(Stored data entries)
*** Begin section ***

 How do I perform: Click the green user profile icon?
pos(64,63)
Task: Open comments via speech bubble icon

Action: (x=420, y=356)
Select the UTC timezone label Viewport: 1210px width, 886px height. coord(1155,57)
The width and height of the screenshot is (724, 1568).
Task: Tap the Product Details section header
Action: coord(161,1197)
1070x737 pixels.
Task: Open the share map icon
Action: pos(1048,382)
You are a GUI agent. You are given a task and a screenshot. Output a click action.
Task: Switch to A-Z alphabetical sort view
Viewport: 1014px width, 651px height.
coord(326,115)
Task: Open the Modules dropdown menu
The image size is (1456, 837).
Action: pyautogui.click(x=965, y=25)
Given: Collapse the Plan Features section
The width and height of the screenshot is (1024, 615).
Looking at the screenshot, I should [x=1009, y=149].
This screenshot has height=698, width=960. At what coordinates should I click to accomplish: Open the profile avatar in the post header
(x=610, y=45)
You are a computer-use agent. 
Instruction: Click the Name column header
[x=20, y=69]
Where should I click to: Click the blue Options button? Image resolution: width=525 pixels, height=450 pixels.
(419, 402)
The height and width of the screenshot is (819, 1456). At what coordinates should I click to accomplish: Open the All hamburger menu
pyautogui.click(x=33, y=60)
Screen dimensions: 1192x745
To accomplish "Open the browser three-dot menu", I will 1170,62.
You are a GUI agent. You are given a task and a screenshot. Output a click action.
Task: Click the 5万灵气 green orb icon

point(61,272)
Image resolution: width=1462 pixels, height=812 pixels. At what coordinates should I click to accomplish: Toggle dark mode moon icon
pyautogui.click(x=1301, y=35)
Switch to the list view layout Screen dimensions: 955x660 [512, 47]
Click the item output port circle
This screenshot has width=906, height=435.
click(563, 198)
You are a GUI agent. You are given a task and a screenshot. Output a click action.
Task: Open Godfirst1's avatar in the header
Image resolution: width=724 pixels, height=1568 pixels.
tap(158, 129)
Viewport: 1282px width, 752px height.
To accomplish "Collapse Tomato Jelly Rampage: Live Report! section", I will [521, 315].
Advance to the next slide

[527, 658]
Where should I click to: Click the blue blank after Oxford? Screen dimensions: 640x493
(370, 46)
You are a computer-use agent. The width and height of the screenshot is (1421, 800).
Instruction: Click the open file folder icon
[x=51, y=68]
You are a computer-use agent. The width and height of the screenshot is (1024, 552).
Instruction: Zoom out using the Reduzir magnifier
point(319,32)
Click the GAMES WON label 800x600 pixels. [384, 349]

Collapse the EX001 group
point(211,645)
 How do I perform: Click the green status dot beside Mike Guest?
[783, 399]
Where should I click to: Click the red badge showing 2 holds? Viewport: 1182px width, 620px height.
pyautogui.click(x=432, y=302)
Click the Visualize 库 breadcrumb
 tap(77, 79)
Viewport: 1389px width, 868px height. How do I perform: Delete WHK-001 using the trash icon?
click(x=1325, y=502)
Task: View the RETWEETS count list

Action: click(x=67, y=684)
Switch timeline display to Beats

*** End section ***

**Activity:** Look over the entries for "will", then copy every line that includes that string.

**Solved problem:**
To accomplish "Open the browser three-dot menu", I will 1170,62.
To accomplish "Collapse Tomato Jelly Rampage: Live Report! section", I will [521, 315].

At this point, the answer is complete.